═══ DATA UNDER STUDY ═══

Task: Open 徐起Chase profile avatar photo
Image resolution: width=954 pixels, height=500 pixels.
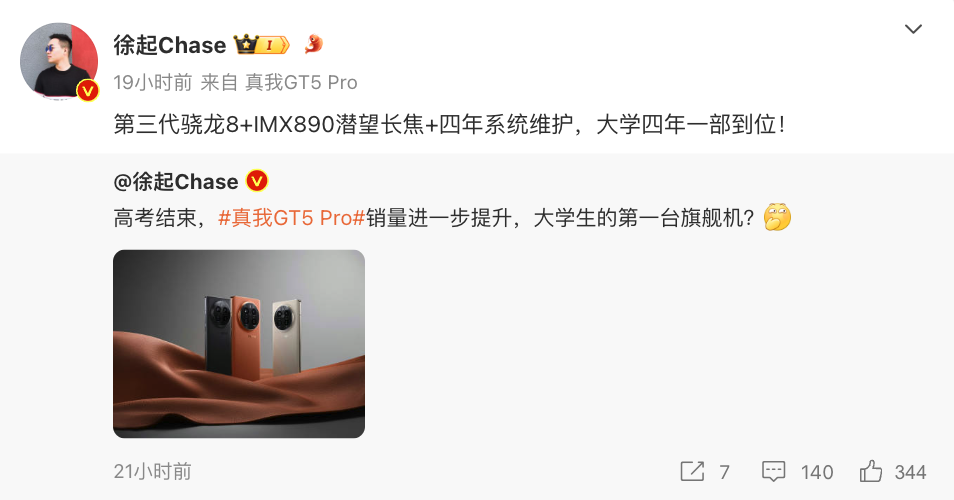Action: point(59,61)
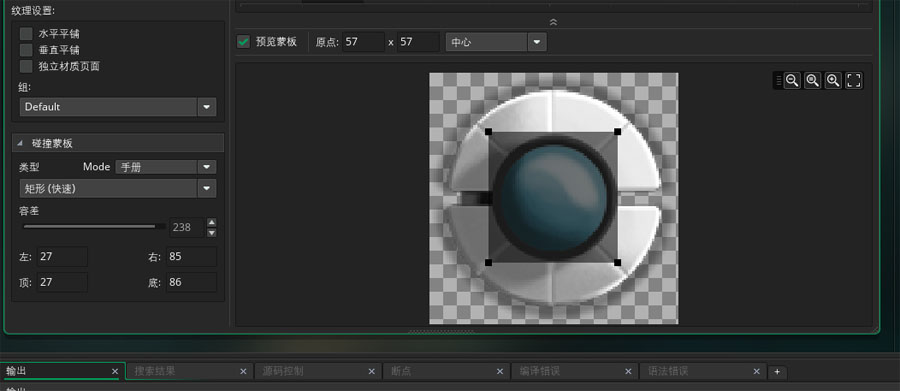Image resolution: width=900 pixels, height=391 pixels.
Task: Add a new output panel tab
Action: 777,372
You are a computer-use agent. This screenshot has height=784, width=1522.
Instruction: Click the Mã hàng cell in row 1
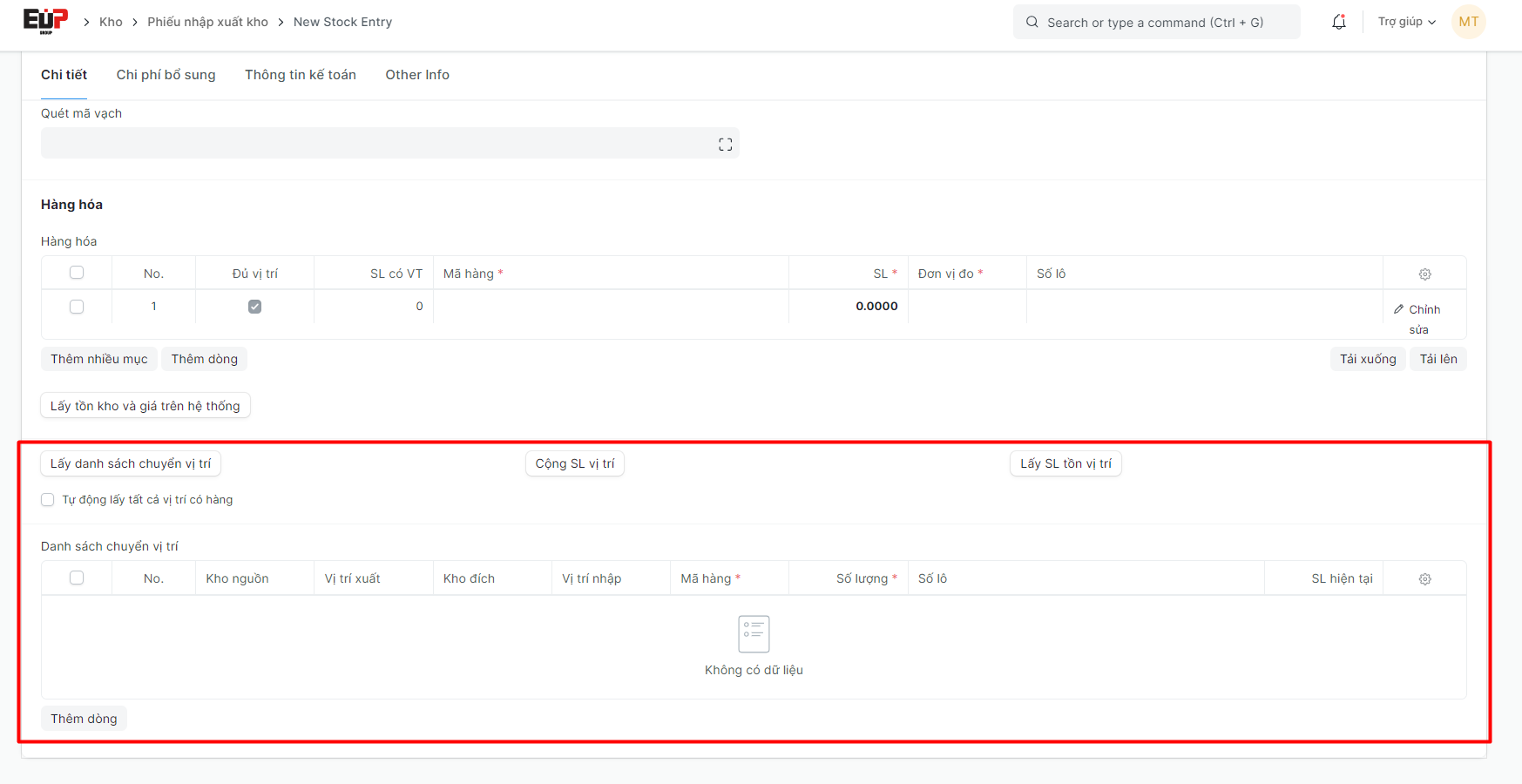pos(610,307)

═══
═══ DATA UNDER STUDY ═══

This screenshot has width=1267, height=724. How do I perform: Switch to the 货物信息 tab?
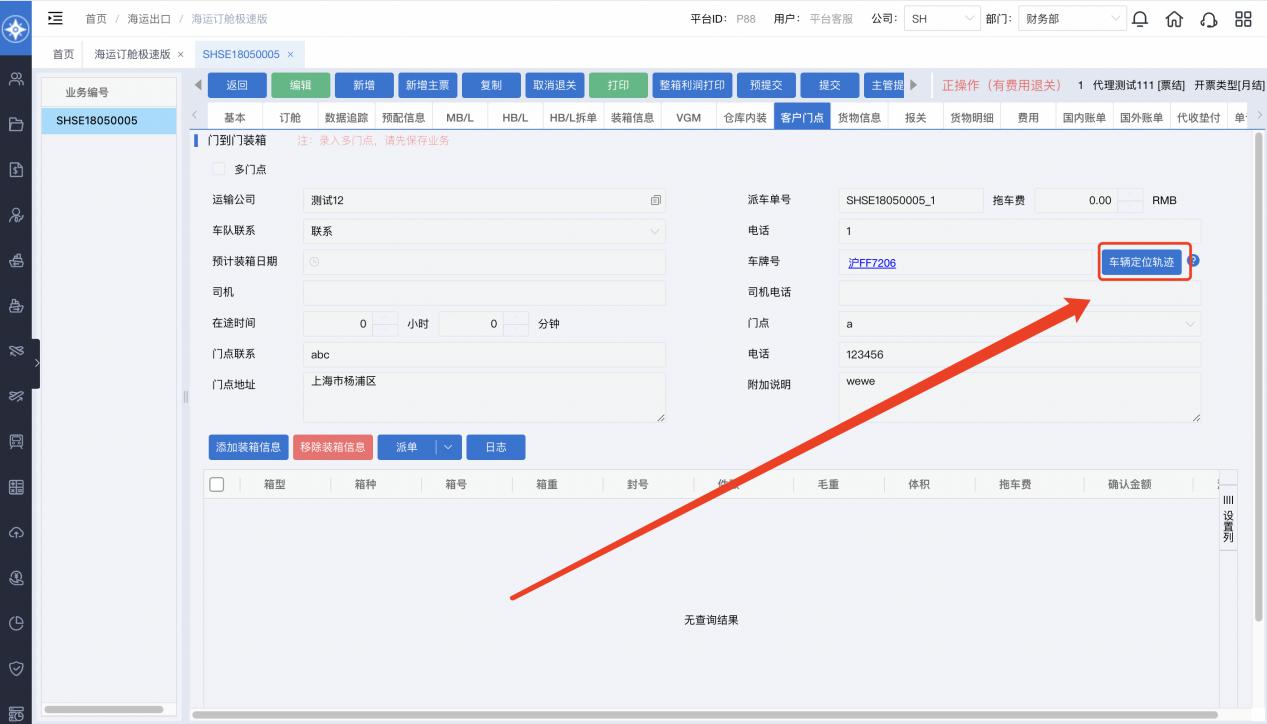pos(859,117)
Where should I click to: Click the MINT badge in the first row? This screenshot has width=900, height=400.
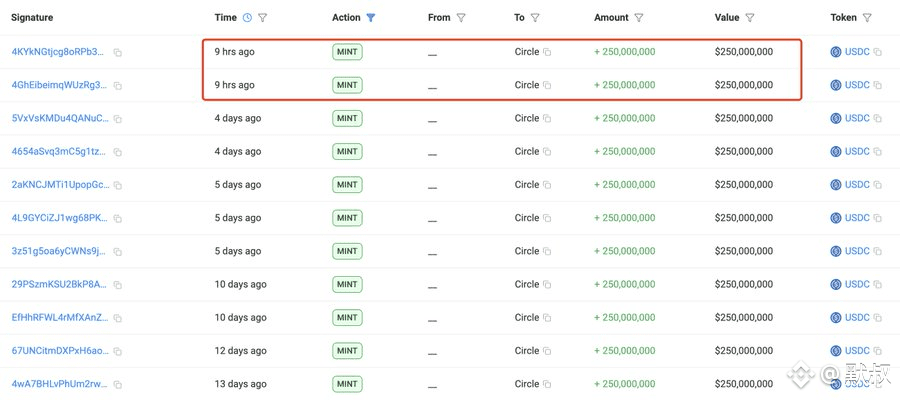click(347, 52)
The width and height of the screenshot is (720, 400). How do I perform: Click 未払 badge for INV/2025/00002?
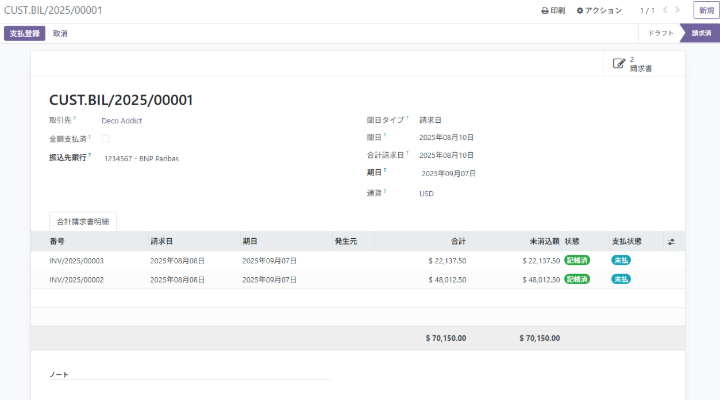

═══
═══ DATA UNDER STUDY ═══

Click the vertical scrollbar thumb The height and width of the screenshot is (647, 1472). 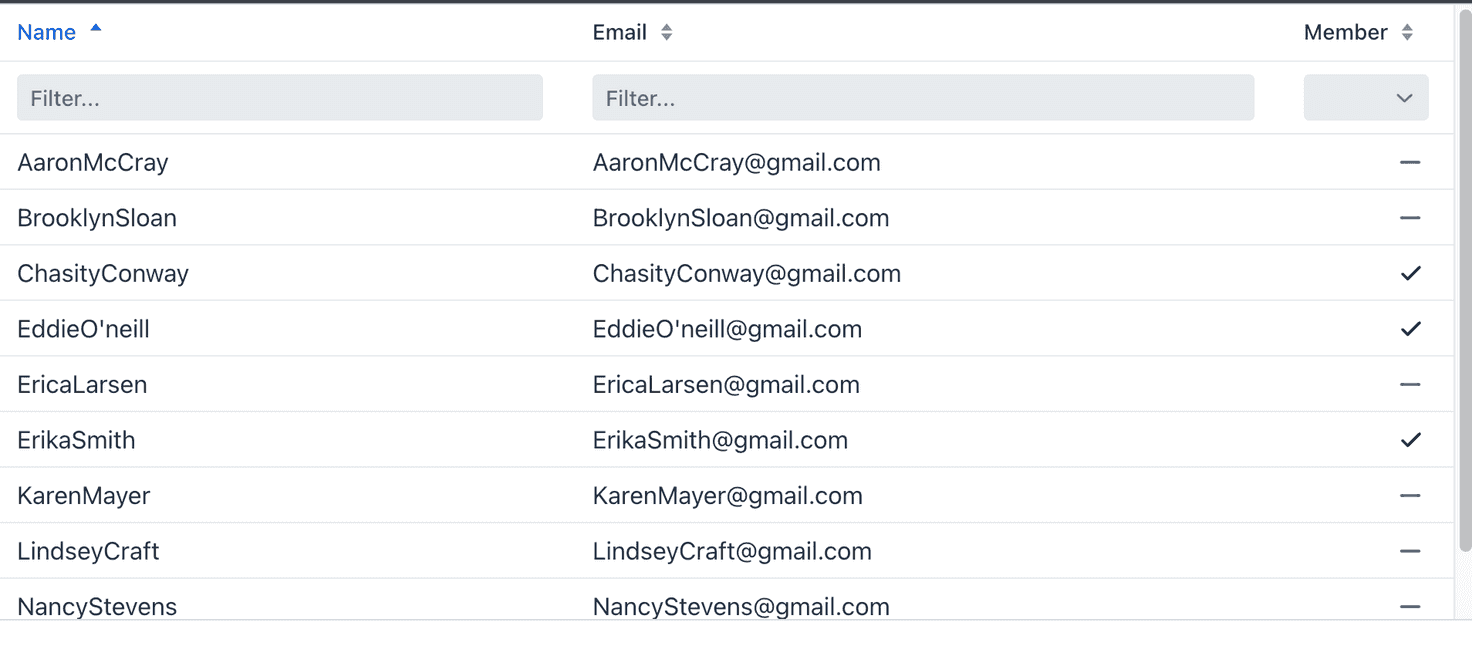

═══

■ **HOW TO COMPLETE THIS TASK**
Go back to the listing above and reproduce, exactly, the stretch from the line bearing "Where should I" through the line bearing "The width and", without its pictures.

■ **WRITTEN ANSWER**
Where should I click to: Click the MINT badge in the first row? This screenshot has width=900, height=400.
click(347, 52)
The width and height of the screenshot is (720, 400). How do I perform: Click 未払 badge for INV/2025/00002?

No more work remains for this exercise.